HOW TO COMPLETE THIS TASK: Go through the records line by line. Report how many lines contain "will", with nothing else.

THE RECORDS:
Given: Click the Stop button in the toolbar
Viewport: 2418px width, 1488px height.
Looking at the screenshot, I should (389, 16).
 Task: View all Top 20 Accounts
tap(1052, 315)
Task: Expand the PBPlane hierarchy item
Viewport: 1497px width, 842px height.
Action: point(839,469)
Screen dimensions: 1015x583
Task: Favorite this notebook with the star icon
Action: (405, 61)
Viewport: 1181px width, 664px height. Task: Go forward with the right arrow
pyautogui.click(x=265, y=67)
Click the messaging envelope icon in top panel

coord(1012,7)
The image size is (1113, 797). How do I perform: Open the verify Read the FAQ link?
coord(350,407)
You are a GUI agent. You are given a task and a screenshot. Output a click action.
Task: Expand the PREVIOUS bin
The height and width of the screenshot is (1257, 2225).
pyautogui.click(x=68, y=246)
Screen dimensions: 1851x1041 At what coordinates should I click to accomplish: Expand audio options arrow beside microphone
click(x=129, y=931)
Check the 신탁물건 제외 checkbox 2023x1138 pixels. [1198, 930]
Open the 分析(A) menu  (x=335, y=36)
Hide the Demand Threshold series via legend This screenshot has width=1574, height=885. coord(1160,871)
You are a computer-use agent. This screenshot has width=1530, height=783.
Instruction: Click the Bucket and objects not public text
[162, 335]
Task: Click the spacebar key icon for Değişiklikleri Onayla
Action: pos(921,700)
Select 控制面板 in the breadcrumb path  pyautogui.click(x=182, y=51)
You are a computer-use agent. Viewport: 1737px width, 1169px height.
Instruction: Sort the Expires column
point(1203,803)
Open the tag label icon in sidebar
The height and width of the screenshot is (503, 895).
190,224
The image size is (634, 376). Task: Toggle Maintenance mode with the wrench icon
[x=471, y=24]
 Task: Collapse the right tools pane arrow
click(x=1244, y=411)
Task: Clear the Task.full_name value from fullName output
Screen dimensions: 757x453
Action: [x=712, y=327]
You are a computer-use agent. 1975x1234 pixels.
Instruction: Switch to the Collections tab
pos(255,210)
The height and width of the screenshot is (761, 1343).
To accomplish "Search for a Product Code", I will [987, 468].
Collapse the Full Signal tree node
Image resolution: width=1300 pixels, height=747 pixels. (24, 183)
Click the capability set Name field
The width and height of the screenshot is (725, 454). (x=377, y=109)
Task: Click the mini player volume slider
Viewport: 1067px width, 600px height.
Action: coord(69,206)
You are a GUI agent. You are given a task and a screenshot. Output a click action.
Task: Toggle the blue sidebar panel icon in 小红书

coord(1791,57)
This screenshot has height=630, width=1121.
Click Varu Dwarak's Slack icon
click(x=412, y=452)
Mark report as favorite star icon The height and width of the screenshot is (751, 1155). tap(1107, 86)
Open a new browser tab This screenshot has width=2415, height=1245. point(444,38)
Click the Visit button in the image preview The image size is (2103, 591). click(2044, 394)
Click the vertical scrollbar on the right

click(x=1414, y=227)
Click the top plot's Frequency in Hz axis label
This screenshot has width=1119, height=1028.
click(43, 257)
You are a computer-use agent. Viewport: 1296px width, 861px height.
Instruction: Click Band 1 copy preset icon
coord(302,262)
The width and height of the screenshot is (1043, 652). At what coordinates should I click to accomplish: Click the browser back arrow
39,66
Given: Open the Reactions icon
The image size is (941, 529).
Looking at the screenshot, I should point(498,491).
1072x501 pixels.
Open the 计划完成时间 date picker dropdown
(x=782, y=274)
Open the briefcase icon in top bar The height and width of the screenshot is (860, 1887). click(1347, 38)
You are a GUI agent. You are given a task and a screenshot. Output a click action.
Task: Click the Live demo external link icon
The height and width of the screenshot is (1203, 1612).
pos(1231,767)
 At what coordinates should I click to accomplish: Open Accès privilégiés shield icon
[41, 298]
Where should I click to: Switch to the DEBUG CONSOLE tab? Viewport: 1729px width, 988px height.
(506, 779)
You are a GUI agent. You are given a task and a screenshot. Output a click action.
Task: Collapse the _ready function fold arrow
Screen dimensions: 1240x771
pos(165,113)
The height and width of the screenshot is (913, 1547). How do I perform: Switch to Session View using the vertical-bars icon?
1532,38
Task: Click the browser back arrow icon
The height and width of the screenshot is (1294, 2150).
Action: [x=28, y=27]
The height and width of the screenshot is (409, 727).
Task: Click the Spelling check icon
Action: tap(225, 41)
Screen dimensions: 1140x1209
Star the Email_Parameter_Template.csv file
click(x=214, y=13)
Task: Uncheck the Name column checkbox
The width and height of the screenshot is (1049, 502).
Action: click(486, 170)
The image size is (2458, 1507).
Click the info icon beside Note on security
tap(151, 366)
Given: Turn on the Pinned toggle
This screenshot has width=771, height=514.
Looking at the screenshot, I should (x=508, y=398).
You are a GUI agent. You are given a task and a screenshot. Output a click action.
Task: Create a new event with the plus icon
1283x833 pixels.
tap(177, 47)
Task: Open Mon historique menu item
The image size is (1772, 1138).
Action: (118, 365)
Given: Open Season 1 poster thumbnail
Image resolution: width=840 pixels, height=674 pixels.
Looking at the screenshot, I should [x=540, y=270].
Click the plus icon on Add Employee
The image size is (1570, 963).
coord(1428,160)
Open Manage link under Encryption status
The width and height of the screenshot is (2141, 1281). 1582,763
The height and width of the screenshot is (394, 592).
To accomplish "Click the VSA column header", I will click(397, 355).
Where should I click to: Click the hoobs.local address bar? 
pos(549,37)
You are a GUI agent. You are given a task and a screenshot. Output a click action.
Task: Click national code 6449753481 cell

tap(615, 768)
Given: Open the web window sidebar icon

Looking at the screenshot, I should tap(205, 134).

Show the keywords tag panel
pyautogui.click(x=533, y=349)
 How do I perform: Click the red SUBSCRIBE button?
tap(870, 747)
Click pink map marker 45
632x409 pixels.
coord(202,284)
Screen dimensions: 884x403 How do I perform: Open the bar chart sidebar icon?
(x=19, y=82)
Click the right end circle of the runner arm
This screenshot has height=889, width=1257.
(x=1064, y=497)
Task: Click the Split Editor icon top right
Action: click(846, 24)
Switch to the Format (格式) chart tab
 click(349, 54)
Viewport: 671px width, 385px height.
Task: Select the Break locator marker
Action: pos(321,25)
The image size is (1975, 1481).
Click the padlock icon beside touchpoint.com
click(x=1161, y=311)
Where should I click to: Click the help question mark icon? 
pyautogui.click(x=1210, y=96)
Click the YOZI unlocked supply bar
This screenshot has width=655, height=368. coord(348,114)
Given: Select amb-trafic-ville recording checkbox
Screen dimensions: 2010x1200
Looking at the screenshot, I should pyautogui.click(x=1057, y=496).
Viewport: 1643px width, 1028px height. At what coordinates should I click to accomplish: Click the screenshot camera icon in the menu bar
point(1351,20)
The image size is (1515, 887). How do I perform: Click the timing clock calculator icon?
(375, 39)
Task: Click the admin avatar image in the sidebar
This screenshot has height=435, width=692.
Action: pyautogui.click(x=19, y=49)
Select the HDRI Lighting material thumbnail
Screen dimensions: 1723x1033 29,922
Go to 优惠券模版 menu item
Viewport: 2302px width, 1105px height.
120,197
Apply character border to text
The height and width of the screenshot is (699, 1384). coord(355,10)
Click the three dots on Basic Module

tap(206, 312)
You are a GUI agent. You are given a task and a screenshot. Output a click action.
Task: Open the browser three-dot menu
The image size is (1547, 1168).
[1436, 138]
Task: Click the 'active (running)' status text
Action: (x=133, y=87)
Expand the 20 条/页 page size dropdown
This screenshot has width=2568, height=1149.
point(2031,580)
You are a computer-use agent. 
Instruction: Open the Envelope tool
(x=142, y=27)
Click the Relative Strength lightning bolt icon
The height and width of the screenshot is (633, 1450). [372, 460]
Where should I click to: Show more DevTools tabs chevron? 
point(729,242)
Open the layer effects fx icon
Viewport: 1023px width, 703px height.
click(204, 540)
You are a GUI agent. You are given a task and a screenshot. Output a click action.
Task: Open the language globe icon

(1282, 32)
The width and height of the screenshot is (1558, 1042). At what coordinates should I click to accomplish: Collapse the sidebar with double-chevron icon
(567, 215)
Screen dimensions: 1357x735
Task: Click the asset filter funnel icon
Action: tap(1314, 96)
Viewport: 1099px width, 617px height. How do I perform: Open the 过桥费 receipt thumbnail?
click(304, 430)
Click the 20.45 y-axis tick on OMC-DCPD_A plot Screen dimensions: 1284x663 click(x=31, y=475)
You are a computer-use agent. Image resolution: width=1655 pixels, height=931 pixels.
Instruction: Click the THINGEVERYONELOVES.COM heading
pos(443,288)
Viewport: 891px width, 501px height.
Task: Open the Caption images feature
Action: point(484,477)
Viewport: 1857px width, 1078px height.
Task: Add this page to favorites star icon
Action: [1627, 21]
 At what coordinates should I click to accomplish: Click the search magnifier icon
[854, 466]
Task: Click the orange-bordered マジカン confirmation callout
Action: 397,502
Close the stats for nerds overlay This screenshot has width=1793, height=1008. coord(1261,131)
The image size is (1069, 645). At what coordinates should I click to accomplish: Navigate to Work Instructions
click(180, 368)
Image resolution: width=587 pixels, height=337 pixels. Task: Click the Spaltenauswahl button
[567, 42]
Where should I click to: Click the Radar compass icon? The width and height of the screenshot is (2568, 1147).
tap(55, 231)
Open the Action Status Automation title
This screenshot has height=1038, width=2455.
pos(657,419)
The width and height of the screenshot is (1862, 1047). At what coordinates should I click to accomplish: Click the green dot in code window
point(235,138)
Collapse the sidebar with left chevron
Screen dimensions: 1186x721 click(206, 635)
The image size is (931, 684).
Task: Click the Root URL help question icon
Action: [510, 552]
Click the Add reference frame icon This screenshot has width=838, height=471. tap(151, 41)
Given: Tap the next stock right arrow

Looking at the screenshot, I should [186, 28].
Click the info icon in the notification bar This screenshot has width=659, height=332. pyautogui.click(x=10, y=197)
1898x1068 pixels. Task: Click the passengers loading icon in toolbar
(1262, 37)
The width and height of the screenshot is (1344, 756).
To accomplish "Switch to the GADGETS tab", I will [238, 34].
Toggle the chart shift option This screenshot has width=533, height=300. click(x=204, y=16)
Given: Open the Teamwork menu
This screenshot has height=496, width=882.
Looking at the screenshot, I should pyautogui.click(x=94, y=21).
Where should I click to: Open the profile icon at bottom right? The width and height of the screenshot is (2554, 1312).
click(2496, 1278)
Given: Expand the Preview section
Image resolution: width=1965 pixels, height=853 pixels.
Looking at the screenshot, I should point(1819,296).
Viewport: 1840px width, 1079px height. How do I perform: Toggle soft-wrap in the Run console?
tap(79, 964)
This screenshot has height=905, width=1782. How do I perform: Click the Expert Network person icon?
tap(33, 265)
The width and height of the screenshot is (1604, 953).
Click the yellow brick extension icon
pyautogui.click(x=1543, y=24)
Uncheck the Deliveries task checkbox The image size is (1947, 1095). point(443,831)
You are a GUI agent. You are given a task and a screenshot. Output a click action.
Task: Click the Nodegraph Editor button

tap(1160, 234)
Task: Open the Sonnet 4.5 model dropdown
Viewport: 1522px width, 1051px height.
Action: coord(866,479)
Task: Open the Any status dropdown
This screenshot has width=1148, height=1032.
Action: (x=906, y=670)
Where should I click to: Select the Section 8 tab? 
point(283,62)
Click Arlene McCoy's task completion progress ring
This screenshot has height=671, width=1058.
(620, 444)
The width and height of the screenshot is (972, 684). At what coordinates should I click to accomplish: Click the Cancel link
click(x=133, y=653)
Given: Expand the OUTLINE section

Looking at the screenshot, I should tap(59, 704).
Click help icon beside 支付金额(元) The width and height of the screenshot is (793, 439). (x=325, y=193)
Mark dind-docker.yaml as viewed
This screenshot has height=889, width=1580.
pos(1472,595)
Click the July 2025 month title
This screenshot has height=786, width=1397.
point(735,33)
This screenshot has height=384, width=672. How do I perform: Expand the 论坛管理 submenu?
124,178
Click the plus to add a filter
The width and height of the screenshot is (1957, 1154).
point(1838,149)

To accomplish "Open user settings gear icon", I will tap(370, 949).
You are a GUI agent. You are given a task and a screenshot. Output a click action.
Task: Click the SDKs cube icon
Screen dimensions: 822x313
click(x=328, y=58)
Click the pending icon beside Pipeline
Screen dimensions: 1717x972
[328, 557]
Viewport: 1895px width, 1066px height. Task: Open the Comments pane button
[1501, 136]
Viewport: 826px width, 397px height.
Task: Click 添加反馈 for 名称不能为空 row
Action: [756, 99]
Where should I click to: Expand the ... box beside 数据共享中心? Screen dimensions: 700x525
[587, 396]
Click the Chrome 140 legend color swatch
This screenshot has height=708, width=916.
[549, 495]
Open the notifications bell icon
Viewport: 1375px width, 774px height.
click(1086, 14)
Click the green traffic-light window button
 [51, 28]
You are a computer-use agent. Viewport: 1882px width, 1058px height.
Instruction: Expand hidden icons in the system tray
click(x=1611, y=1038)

TASK SOLUTION: 4